Minister vermeidet Konfrontation
Doch die Union hält sich bedeckt. „Wir hätten das FSC-Siegel nicht zwingend gebraucht“, sagt zwar ihr forstpolitischer Sprecher Patrick Rapp. Zunächst müsse aber die Evaluation abgewartet werden. Die sei „frühestens für 2019 angesetzt“, teilt Forstminister Hauk mit, der sich im Übrigen zum Thema zurückhält: Man habe das Gutachten aus Hessen nicht erhalten, könne also auch nichts dazu sagen.
Die Antworten, die FDP-Mann Bullinger aus Hauks Ministerium bekommen hat, deuten ebenfalls nicht darauf hin, dass der Forstminister in dieser Frage Streit mit dem Koalitionspartner sucht. Zur Frage möglicher negativer Auswirkungen auf das Klima heißt es schlicht: „Die Beibehaltung des FSC-Standards hat keine Auswirkungen auf die CO2-Vermeidung durch den Staatswald“– exakt das Gegenteil der Einschätzung aus Hessen also.
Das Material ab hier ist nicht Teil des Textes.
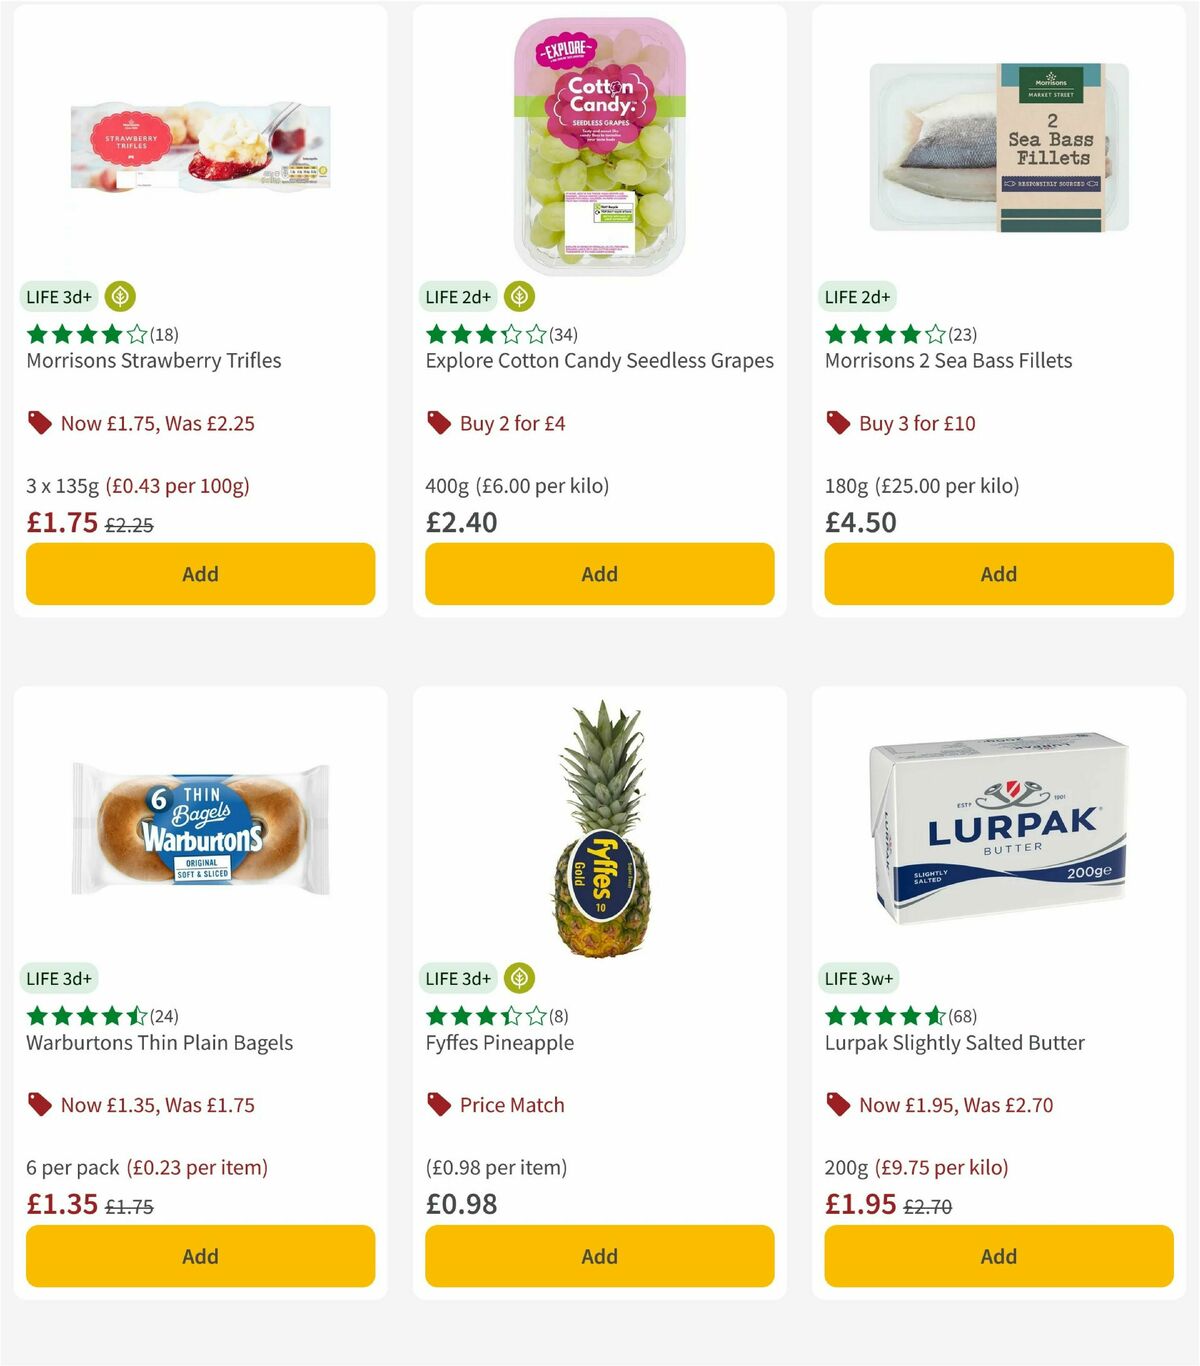Add Fyffes Pineapple to basket
1200x1366 pixels.
[x=598, y=1256]
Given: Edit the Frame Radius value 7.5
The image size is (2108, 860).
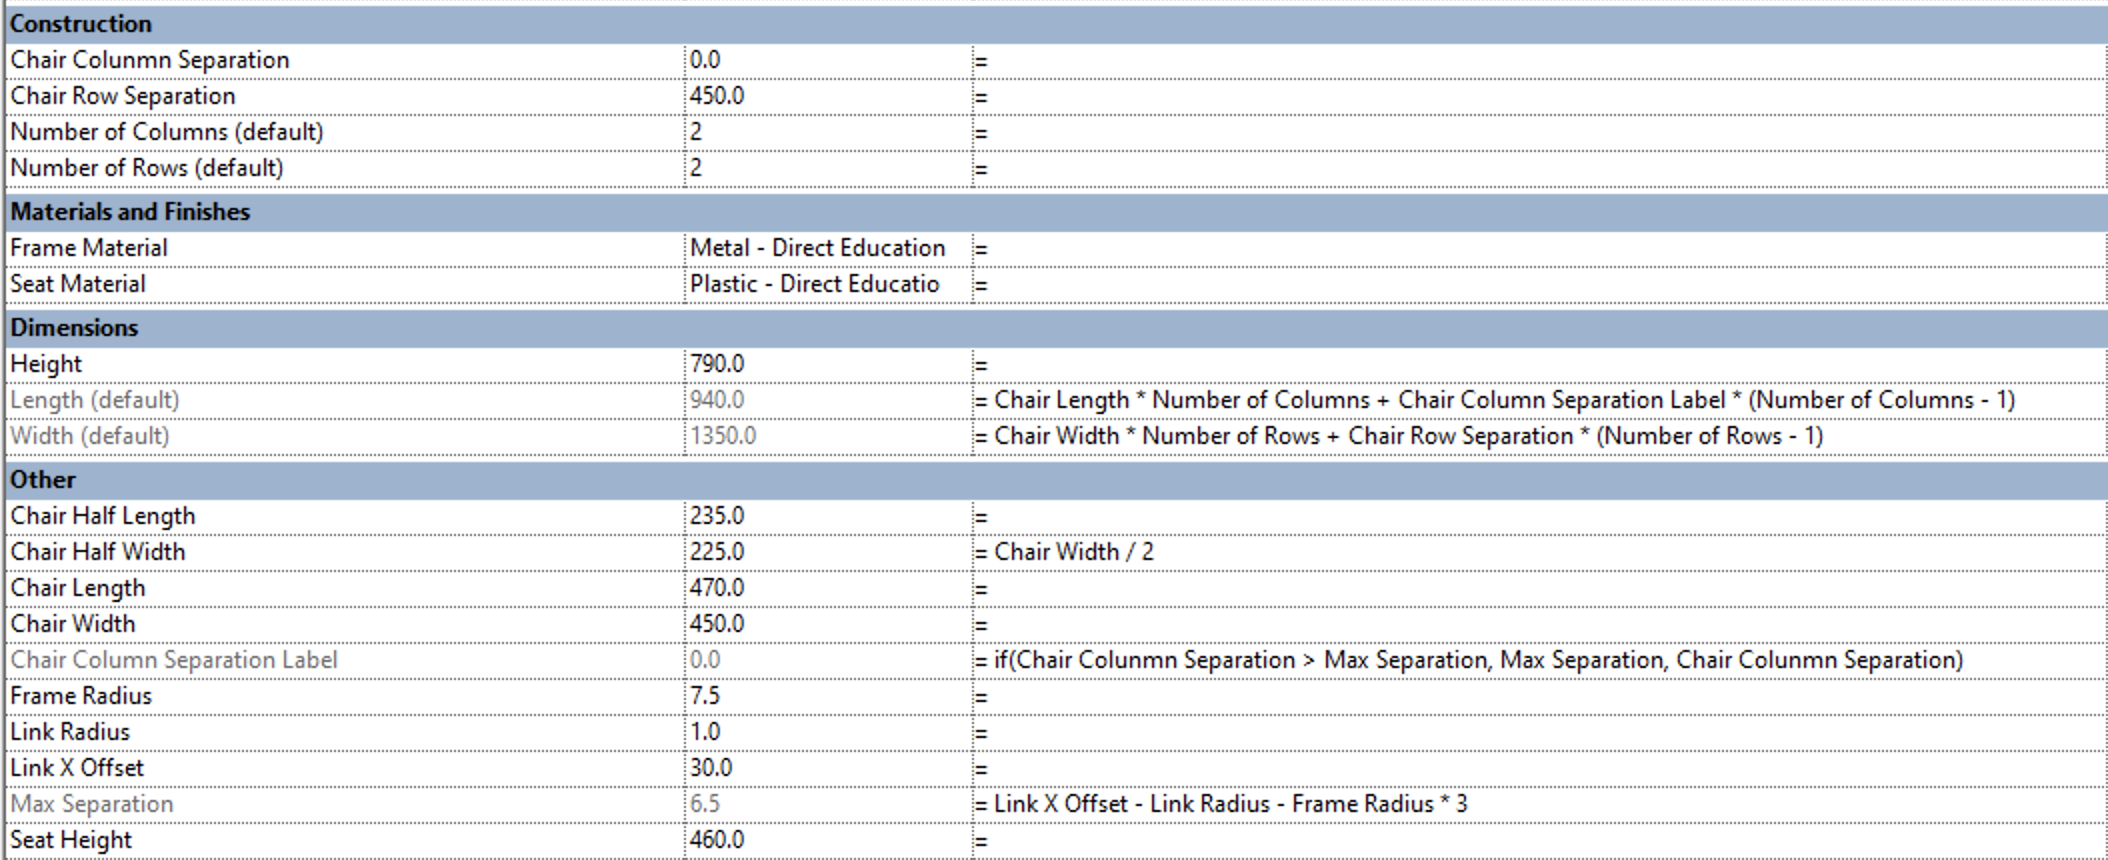Looking at the screenshot, I should pyautogui.click(x=828, y=696).
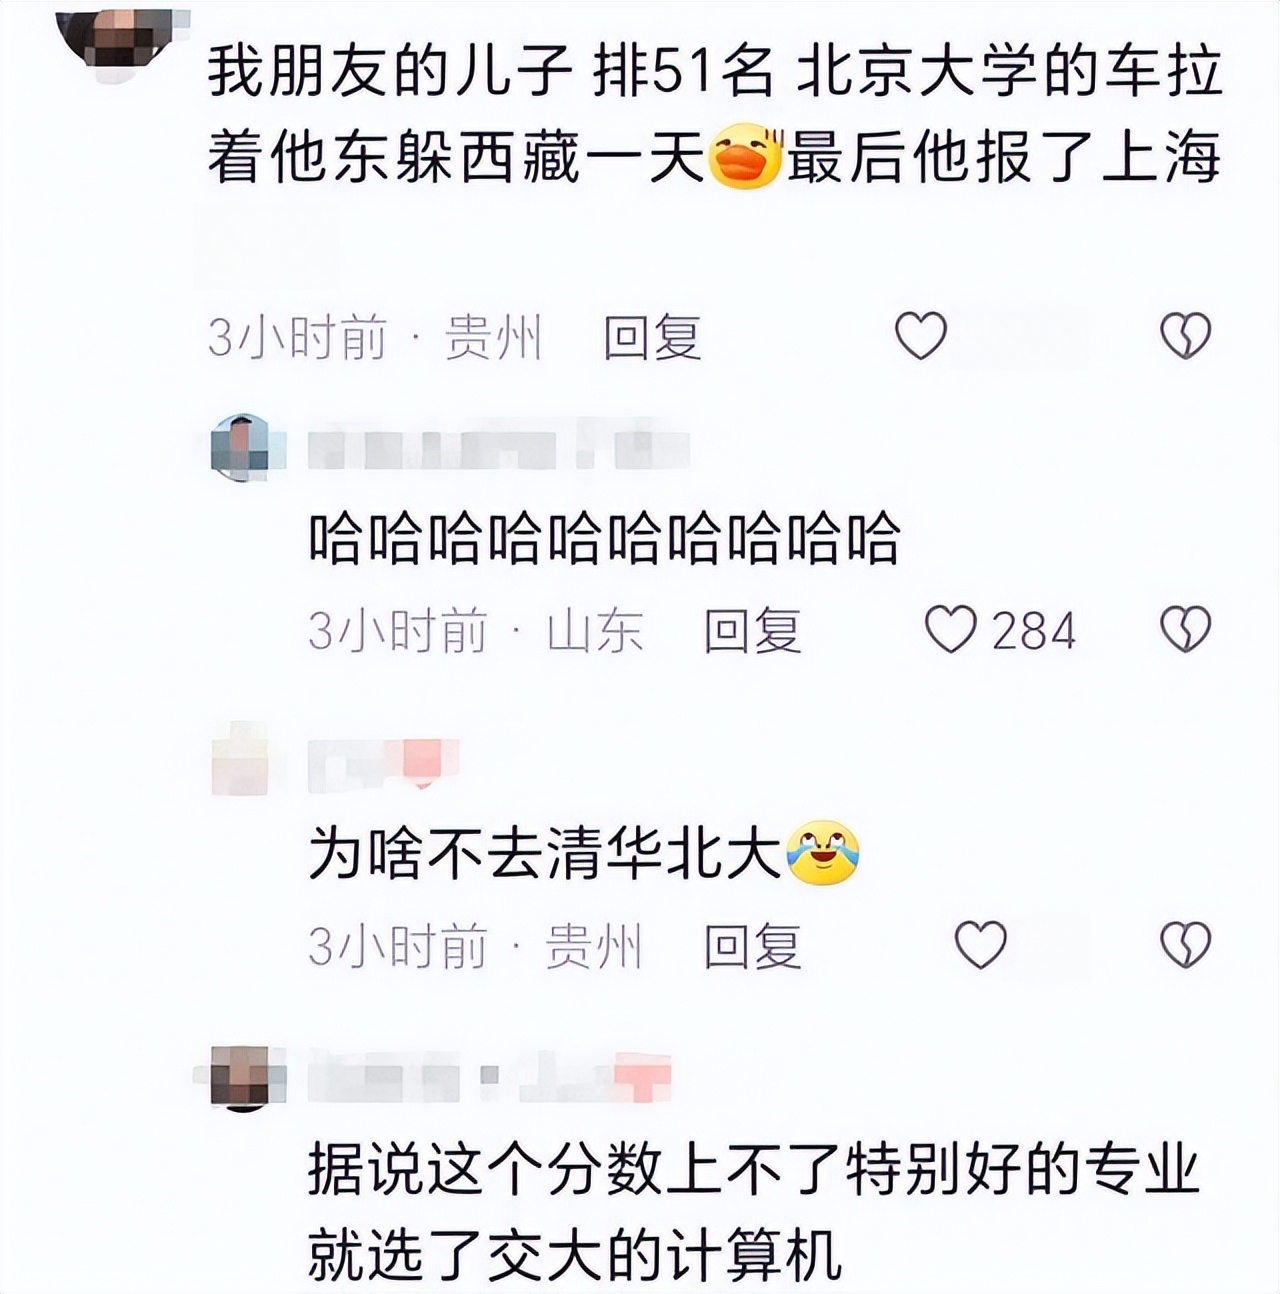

Ohnehin weckt das Schreiben von HessenForst bei manch einem Leser Zweifel. „Die haben sich selbst evaluiert, das geht schon mal gar nicht“, sagt der forstpolitische Sprecher der Grünen im Stuttgarter Landtag, Reinhold Pix. Auch anderweitig ist von Unstimmigkeiten zu hören. So sträube sich die hessische Forstverwaltung gegen die vom eigenen Ministerium verordnete FSC-Zertifizierung; die Rede ist von einem „merkwürdigen Eigenleben“des Landesbetriebes. Auch in Hessen war die Einführung eines FSC-Siegels Ergebnis eines Koalitionswechsels: Seit 2014 regiert die CDU mit den Grünen, die Ökopartei stellt auch die für die Forstpolitik zuständige Ministerin Priska Hinz. Zuvor war das Ressort lange CDU-geführt. Hinz dürfte über das Papier aus der eigenen Verwaltung wenig erbaut gewesen sein. Sie hat jetzt eine zweite Untersuchung in Auftrag gegeben – von externen Gutachtern.